→ **Available data**
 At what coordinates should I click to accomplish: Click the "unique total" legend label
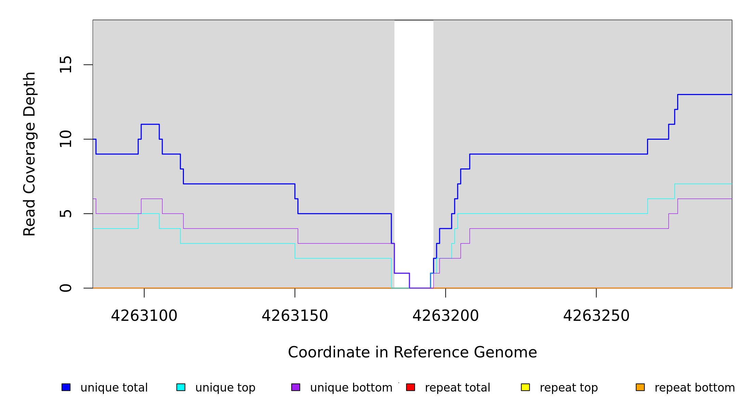click(x=114, y=388)
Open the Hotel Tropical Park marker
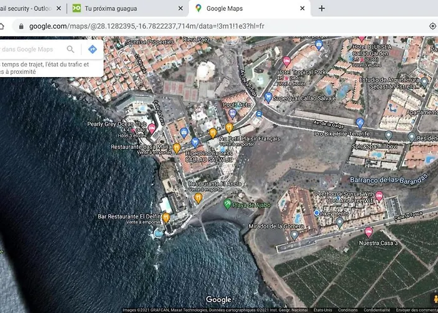This screenshot has height=313, width=438. pos(287,61)
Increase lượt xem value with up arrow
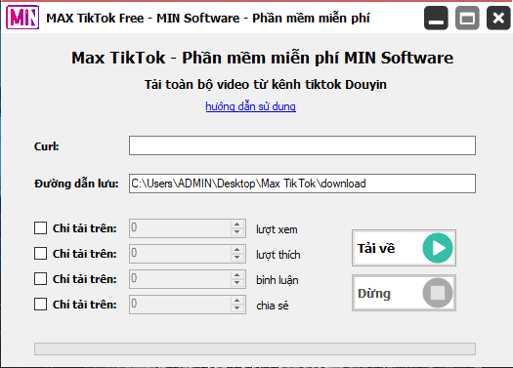Viewport: 513px width, 368px height. [237, 225]
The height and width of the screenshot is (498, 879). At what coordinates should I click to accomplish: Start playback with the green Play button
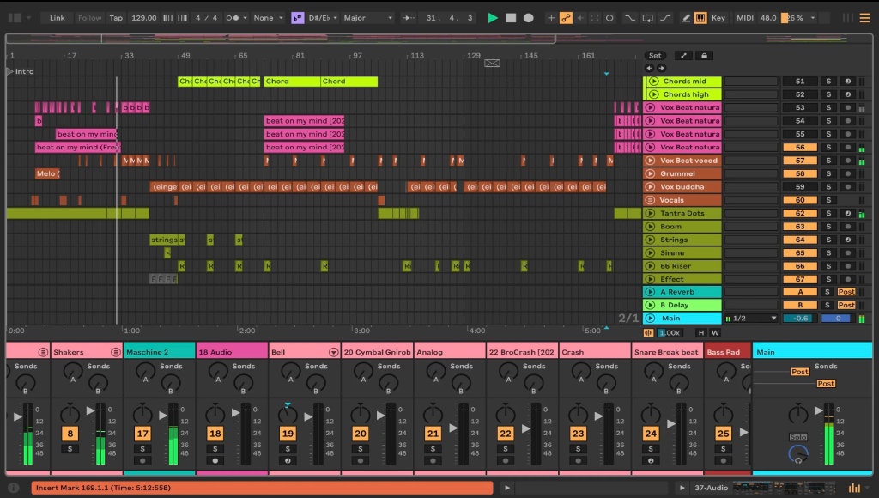(493, 18)
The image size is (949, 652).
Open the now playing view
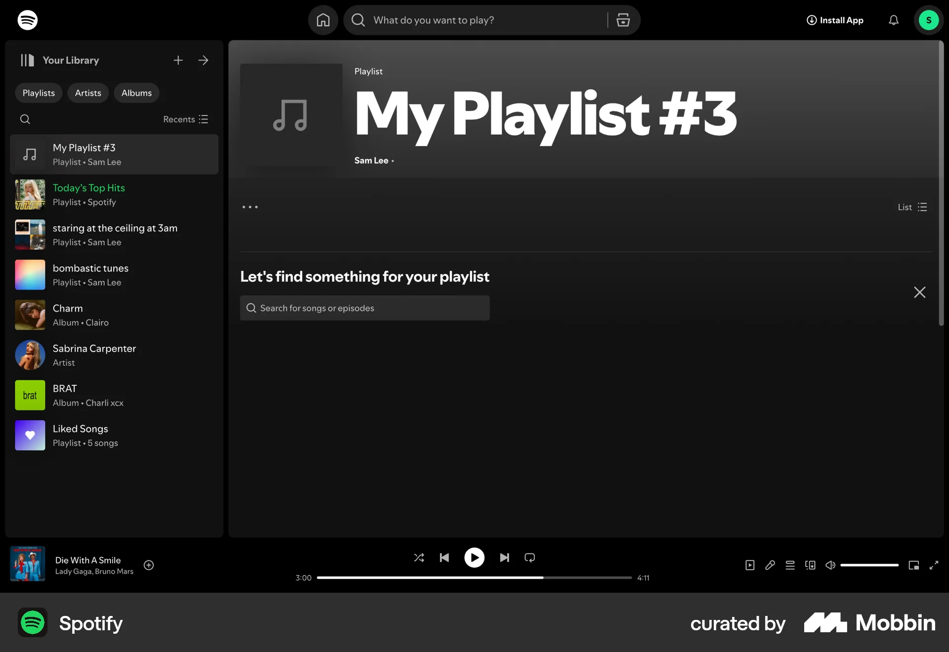pos(750,565)
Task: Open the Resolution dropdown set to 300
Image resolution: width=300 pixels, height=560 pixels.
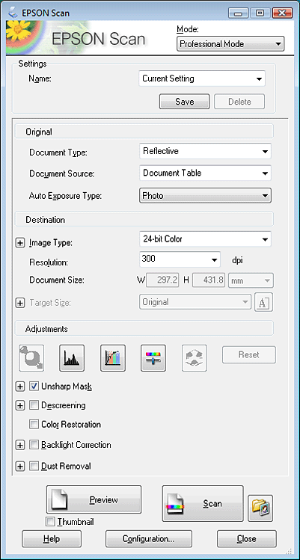Action: (x=180, y=259)
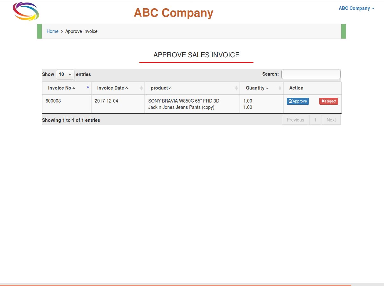This screenshot has height=286, width=384.
Task: Sort the table by product column
Action: (192, 88)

→ **Aim**
Transcribe the rows word for word, from the first line up to and including the line containing "pos(750,565)", and leave out the pictures.

→ **Response to this exercise**
 At what coordinates should I click to accomplish: Click the "unique total" legend label
click(x=114, y=388)
Open the Hotel Tropical Park marker
This screenshot has height=313, width=438. pos(287,61)
Increase lượt xem value with up arrow
Viewport: 513px width, 368px height. [237, 225]
The height and width of the screenshot is (498, 879). At what coordinates should I click to accomplish: Start playback with the green Play button
(493, 18)
The image size is (949, 652).
Open the now playing view
pos(750,565)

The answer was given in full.